What happens now is that the video frames will arrive at the media server:

  1. later than the corresponding audio frame
  2. arrive after the media server has already written the corresponding audio frames to the .flv file
  3. never arrive, because Flash Player has flushed the data in the client buffer that was holding the video data

This can cause several issues in the final .flv file:

  • missing or little video data across some sections
  • sudden increases in video frame rates (the video plays in a “fast forward” way because several video frames finally reach the server as a bundle)
  • flv files with static video, normal audio playback and the rest of the video data grouped at the end
  • flv files with large areas where you can not seek (because there is only audio data in those areas)
  • out of sync audio and video

To solve this issue, media servers are now waiting longer for the video data to come from the client (flash video recording software) before writing the existing audio data to the .flv file. Wowza Media Server and  Flash Media Interactive Server 3.5 both solve this issue out of the box.

Flash Media Interactive Server 3.0 also solves this issue by modifying Server.xml.

Red5 still has this issue and a bug has been submitted which you can follow here here.

This concludes our 3 parts (part 1, part 2) series on recording high quality audio and video files over slow connections.
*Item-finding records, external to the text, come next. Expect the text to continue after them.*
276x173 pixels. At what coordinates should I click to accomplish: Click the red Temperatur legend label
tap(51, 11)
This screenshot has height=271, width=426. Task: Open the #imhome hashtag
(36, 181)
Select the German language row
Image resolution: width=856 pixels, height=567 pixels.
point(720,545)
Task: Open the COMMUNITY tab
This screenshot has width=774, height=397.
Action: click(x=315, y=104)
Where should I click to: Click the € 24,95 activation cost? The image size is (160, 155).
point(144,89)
Next I think we will talk about increasing the audio and video quality for the average user!

Recording High Quality Flash Video Over Slow Internet Connections Part 2

Monday, February 23rd, 2009

This is part 2 of our 3 part series on recording high quality Flash video over slow connections.
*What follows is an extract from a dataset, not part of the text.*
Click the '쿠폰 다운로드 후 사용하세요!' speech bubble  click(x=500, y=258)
As explained in the first part, a big buffer should be used in the recorder flash app so that the video and audio data has where to wait before its turn comes to travel to the media server.

When the user stops the recording (by pressing a STOP button for example) most probably there still is some audio & video data in the buffer, data that has not been sent yet to the media server.

Part 2: wait for the audio and video data to reach the media server before we display any SUCCESS message to the user

Otherwise you will most probably end up with videos with missing endings and frustrated users.

Heres how stopping a recording unfolds in our flash video recorder:

  1. STOP button is pressed (or recording time limit is reached)
  2. we stop capturing data from the cam and mic
  3. we display a SAVING VIDEO message until the buffer is empty (all the data in the buffer is sent to the server)
  4. when the buffer reaches 0 we finally display the recording saved properly success message.

In code (as2) Step 2 translates in ns.attachAudio(null) followed by ns.attachVideo(null).

Step 3 and 4 (detecting when all the data has reached the media server ) can be done in several ways but we listen for a NetStream.Buffer.Empty or NetStream.Record.Stop net status event fired while ns.bufferLength == 0 .

In as3 the procedure should be similar.

In part 1 we’ve talked about using a big buffer on the client side.

In part 3 we will talk about getting the media server to properly save the video and audio data to the HDD.